President of Notre Dame for thirty-five years, Father Hesburgh has been a preeminent leader on major policy commissions and study groups shaping American education. A distinguished figure in public service, he has received numerous awards, including the presidential Medal of Freedom, the nation's highest civilian honor. Father Hesburgh also served on the TIAA and CREF Boards of Overseers for twenty-eight years.
University of Delaware
In 1993, a handful of science faculty at the University of Delaware (UD), concerned about how well their students were learning, began to use problem-based learning (PBL) in their courses. PBL uses complex problems rooted in real-world situations to motivate students to discover important concepts for themselves. Students work in groups to solve problems and the instructor acts as a guide and facilitator throughout the process.
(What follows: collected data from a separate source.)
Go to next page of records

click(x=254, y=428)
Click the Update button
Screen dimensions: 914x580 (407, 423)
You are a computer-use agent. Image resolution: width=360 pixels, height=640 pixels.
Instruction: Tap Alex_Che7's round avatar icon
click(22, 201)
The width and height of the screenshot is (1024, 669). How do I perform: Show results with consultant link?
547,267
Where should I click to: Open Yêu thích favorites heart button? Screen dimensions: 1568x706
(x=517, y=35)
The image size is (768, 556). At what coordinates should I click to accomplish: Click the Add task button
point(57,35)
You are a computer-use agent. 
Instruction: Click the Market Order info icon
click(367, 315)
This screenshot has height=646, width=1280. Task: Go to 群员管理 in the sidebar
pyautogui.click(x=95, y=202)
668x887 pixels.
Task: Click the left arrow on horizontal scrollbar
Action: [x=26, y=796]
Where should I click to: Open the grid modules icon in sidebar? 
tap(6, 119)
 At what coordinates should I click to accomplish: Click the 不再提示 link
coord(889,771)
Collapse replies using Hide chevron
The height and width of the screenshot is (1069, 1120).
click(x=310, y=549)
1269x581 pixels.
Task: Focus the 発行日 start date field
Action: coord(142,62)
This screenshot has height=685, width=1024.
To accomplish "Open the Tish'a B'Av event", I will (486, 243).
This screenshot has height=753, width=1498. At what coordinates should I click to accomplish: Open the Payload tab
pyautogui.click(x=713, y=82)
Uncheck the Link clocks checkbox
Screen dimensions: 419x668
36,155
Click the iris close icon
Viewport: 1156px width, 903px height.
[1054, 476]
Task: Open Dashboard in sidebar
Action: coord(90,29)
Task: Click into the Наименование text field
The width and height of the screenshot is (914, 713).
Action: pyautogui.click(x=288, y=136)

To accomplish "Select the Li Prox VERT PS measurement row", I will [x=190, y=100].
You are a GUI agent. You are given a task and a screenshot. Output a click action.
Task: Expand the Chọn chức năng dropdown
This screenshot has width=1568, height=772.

PBL benefits students in a variety of ways: It helps them develop critical thinking skills, enhances their retention, provides a model for lifelong learning, and demonstrates the power of working cooperatively. The inquiry-driven nature of PBL makes it ideally suited for a research university environment. The initial grassroots faculty effort to share with colleagues the renewed excitement they found in teaching using PBL has cascaded into a thriving faculty-driven reform of the undergraduate experience at the University of Delaware.
At the center of this change in campus culture, the Institute for Transforming Undergraduate Education (ITUE) trains and encourages other faculty to implement active and problem-based learning in their courses. Fellows of the Institute receive hands-on experience in employing these strategies, as well as individual mentoring from faculty experienced with these techniques. To date, over 25 percent of the faculty have participated either in this Institute or in workshops on problem-based learning. More than 150 courses have been or are targeted for transformation.
Additional developments include the incorporation of problem-based learning into large general education courses, a thorough reform of courses in the College of Business and Economics, and restructuring student recruiting programs to become "Delaware Discovery Days," which stress the theme of discovery-based education. In these efforts, faculty are helping other faculty break the cycle of "teaching as they were taught," in order to provide students with a powerful learning environment to help them meet the challenges that lie ahead.
Program Objectives and Implementation
Problem-based learning has many multidirectional interactions. Professors acting as senior learners guide the students in the learning process. An especially powerful feature also employed in a number of PBL classrooms at UD is the use of peer tutors. After training, these advanced undergraduates help guide student learning groups under faculty supervision. Peer tutors serve as role models for novice learners trying to adjust to the intellectual expectations of the university and benefit themselves with their own capstone learning experience.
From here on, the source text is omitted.